* [Work to complete]
Check every line below for the word "computer" and show those that hold it.

*** Dataset records ***

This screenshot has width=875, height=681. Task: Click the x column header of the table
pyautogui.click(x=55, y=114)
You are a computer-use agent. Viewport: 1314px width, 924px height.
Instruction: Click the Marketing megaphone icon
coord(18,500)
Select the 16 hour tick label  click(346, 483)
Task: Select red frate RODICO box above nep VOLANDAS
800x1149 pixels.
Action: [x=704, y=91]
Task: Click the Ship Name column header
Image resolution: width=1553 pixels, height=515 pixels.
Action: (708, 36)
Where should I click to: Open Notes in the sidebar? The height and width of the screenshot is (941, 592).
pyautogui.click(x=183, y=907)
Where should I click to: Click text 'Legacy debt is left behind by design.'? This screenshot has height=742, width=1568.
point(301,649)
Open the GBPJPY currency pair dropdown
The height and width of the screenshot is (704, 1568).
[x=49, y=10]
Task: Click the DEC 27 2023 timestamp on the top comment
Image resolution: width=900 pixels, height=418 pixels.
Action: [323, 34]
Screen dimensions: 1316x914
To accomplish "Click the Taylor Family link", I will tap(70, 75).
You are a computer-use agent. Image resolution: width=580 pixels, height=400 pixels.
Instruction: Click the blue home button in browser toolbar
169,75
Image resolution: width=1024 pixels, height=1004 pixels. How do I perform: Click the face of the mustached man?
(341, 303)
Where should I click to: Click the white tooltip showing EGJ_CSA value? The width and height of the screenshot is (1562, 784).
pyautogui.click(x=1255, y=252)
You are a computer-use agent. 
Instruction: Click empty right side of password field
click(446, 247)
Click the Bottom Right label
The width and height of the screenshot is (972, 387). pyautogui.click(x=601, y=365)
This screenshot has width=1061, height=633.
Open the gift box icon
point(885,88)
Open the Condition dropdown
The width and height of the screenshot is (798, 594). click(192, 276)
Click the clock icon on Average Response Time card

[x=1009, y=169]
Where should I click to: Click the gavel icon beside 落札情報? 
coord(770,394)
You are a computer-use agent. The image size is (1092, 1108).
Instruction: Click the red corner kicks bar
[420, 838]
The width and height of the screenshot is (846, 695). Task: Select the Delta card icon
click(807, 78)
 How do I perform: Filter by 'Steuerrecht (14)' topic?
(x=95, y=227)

*** End of Dataset records ***

* [Reply]
You are a computer-use agent. Viewport: 1314px width, 924px height.
You are a computer-use agent. Image resolution: width=580 pixels, height=400 pixels.
You are a computer-use agent. 
You are a computer-use agent. The image size is (1092, 1108).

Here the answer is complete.